Excerpt from a dataset.
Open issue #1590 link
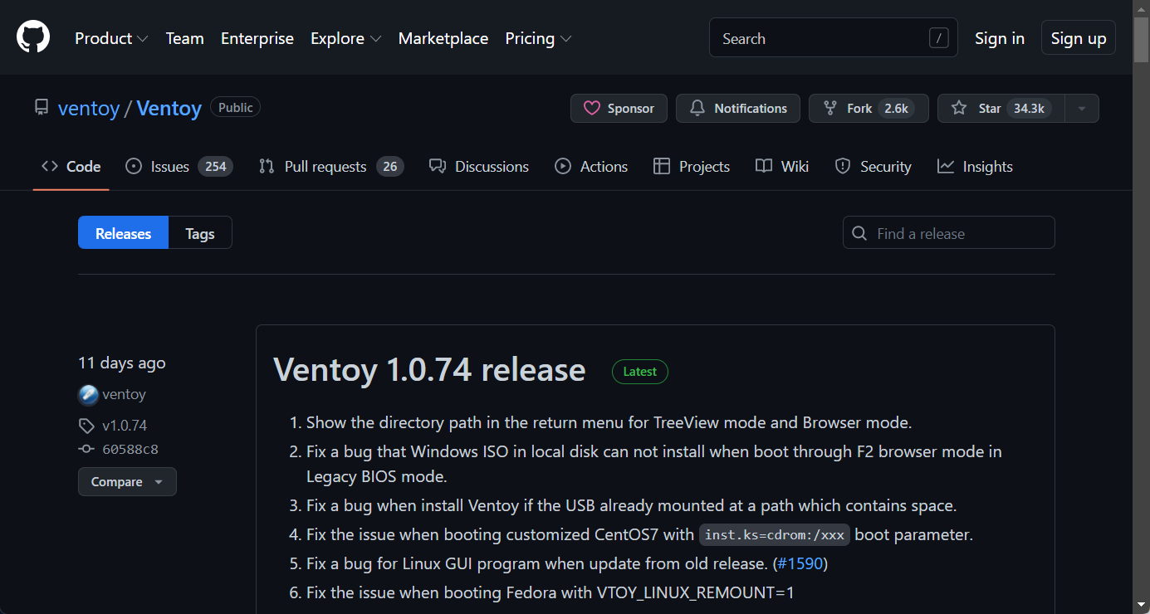Viewport: 1150px width, 614px height. [x=800, y=563]
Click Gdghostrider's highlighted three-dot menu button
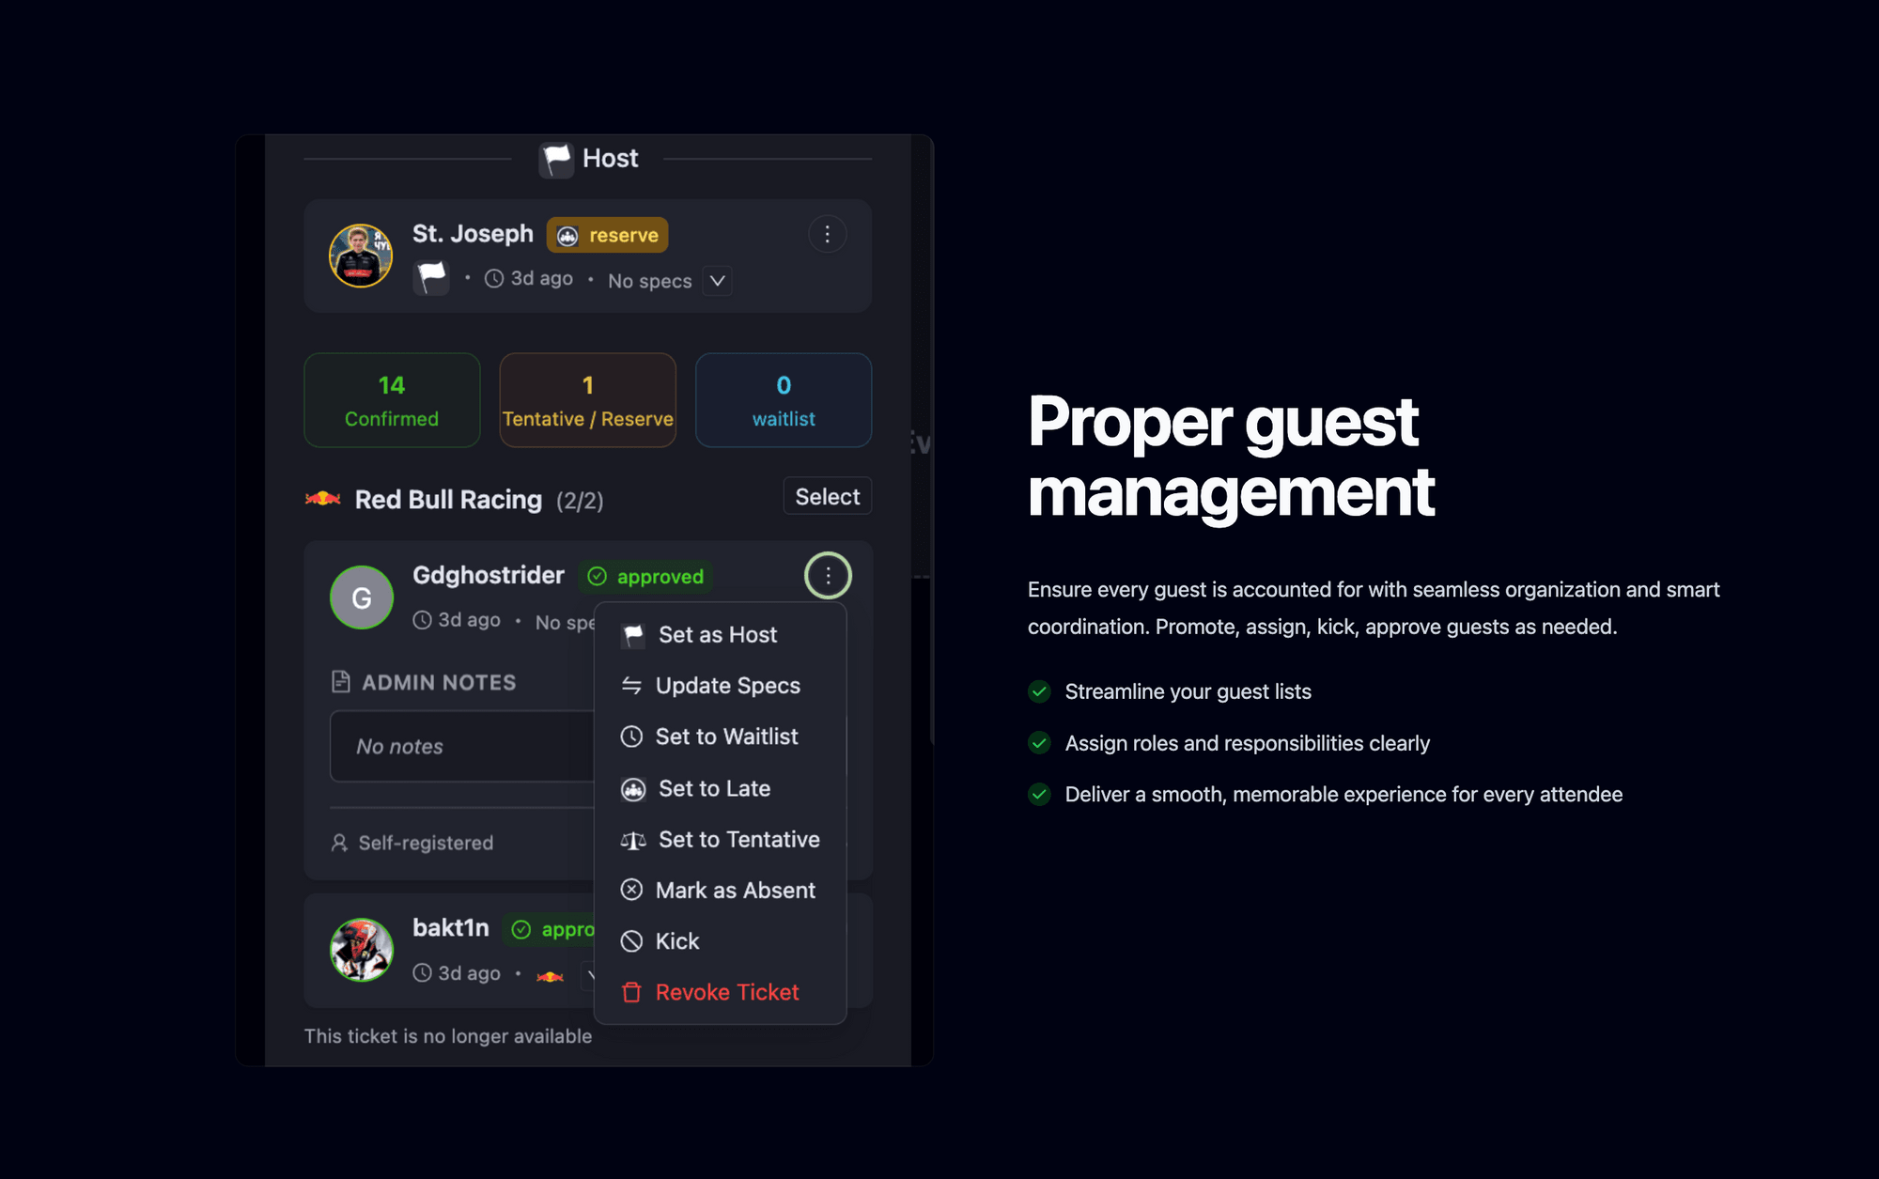Image resolution: width=1879 pixels, height=1179 pixels. [828, 576]
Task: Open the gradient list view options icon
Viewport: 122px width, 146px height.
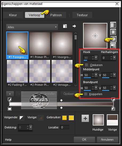Action: (65, 26)
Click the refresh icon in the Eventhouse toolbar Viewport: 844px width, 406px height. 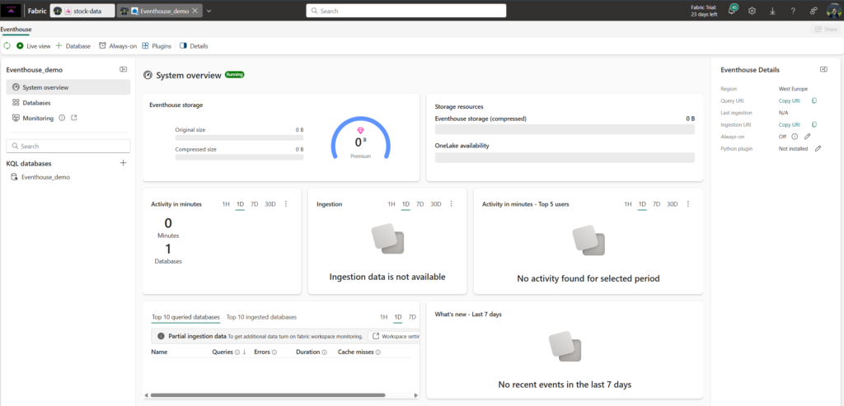pyautogui.click(x=7, y=45)
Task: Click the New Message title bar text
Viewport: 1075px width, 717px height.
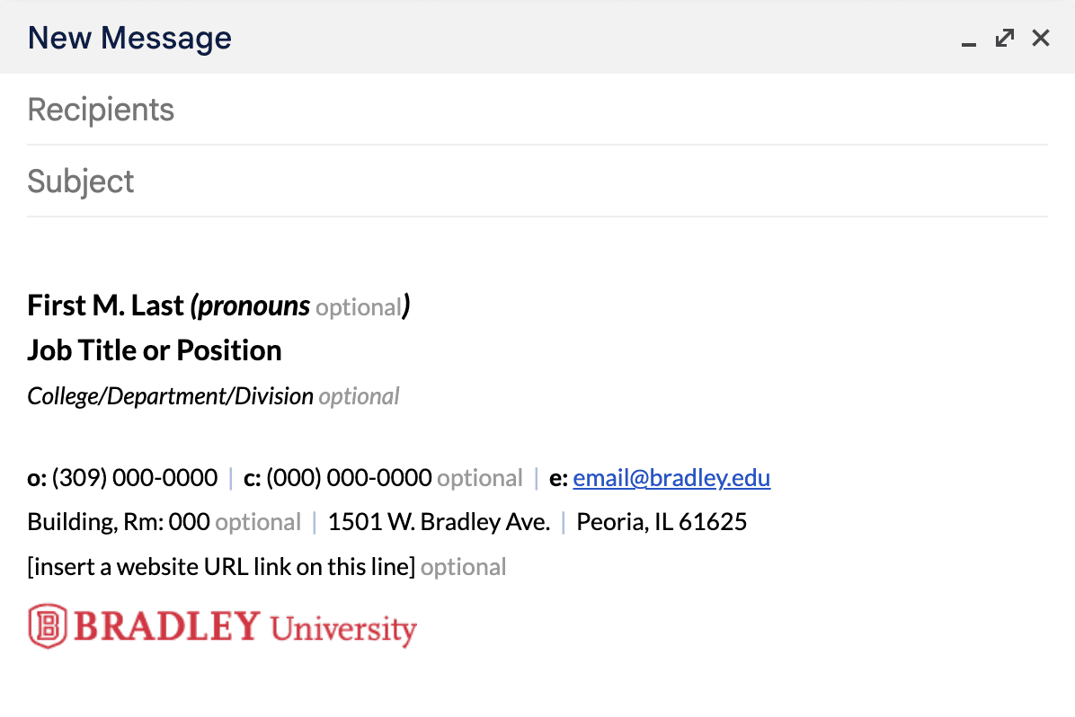Action: (129, 38)
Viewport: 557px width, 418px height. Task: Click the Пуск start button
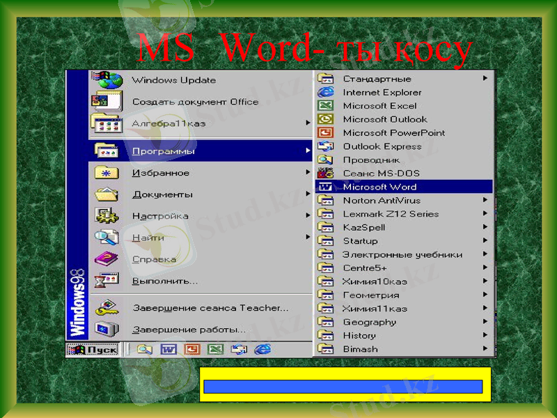coord(94,348)
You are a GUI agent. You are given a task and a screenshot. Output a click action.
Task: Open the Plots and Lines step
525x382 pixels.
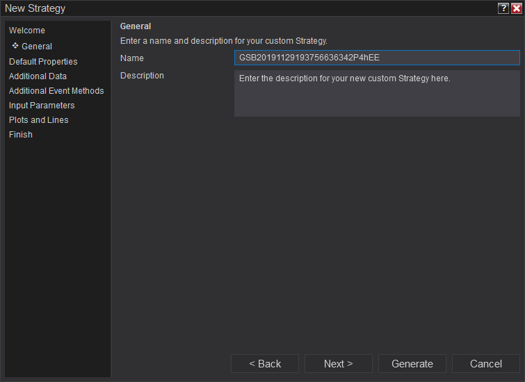point(38,120)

Task brief. Transcribe everything from the line containing "Viewport: 557px width, 418px" down to the end of the listing above, leaving out the pictures.

Exercise result.
Viewport: 557px width, 418px height. Task: Click the Пуск start button
coord(94,348)
You are a GUI agent. You are given a task and a screenshot. Output a click action.
Task: Open the Plots and Lines step
525x382 pixels.
point(38,120)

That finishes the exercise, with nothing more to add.